One of the best things about being a writer is that you get the opportunity to connect with other writers. I love being able to see what other people are writing, and then to talk to them about the choices they made, things they tried, things they discarded, etc. Writing can be a very solitary profession if you let it be – though almost every writer I know enjoys commiserating with other writers about their work. I really enjoyed speaking with Canadian writer C.S. O’Cinneide, and so I’ve done another interview, this time with Vancouverite Eddy Boudel Tan. Eddy has written an incredible debut novel, After Elias, that is garnering praise from readers, reviewers and other authors, and is undoubtedly a Canadian writer to watch in the coming years. Below, he opens about about his process.
What inspired you to first start writing?
A love of reading, mainly. I’ve been writing stories since I was old enough to pick up a pencil. I’d write and illustrate my own books in those old Hilroy notebooks, then get my parents to read and edit them. I like to think I’ve grown as a writer since then, but I’ve got to say, those books were pretty good.

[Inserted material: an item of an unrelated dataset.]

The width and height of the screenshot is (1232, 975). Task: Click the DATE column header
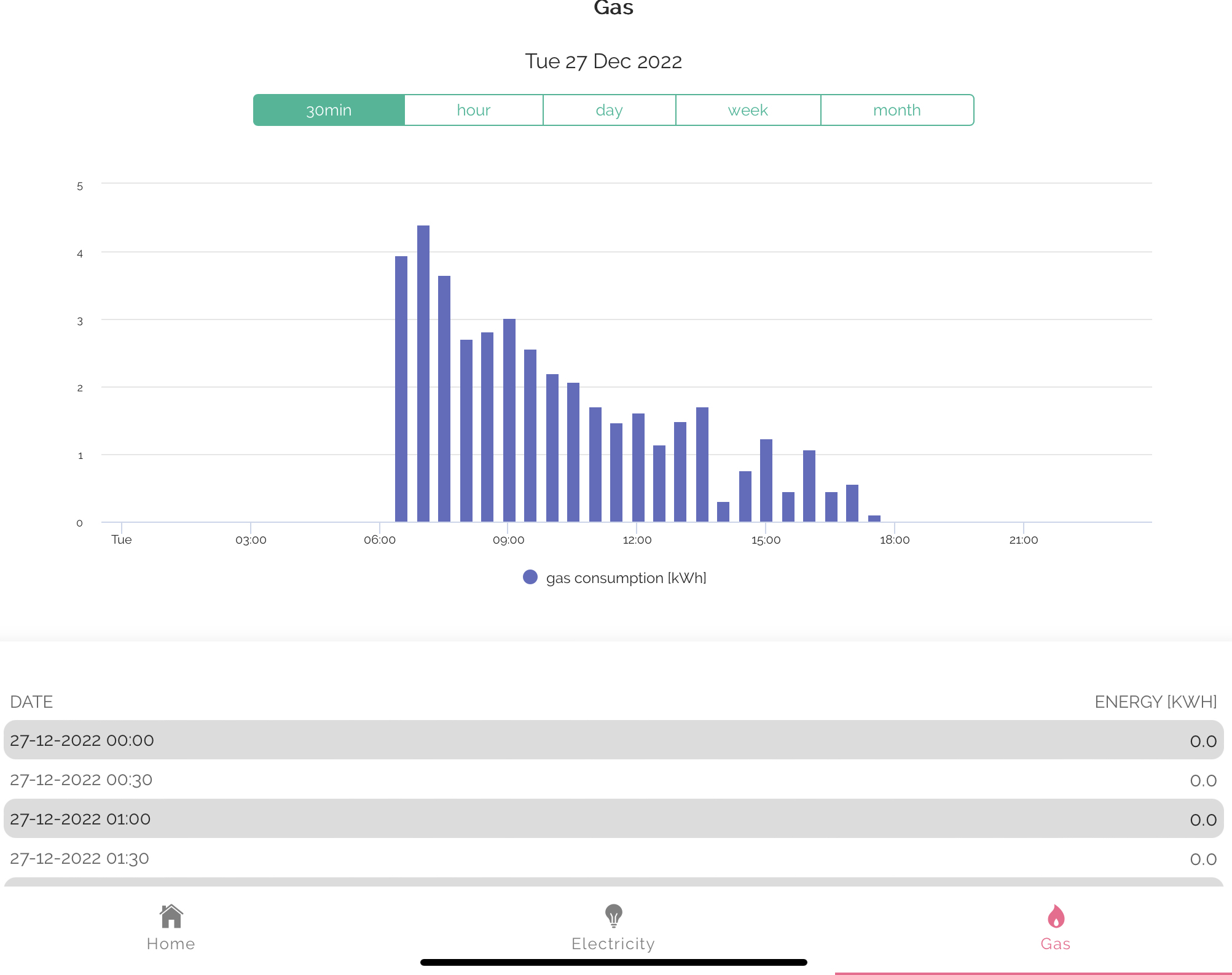[x=31, y=702]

What is your writing process like?
I turn on some music to fire me up, then I ride a wave of caffeine and inspiration for as long as the words flow freely. I know it’s a story worth writing by my level of obsession with it. If I’m not fixated on the idea and itching to put it on the page, then it’s probably not going to make it very far. Once I have a winning idea (and conjuring up stories is the best part, really), I like to outline the beats while leaving enough white space for the story to take shape in its own wild, wonderful ways. As much as I like to plan, the magic happens when the story begins to tell itself, often deviating from its outline.
What’s the hardest part of writing for you?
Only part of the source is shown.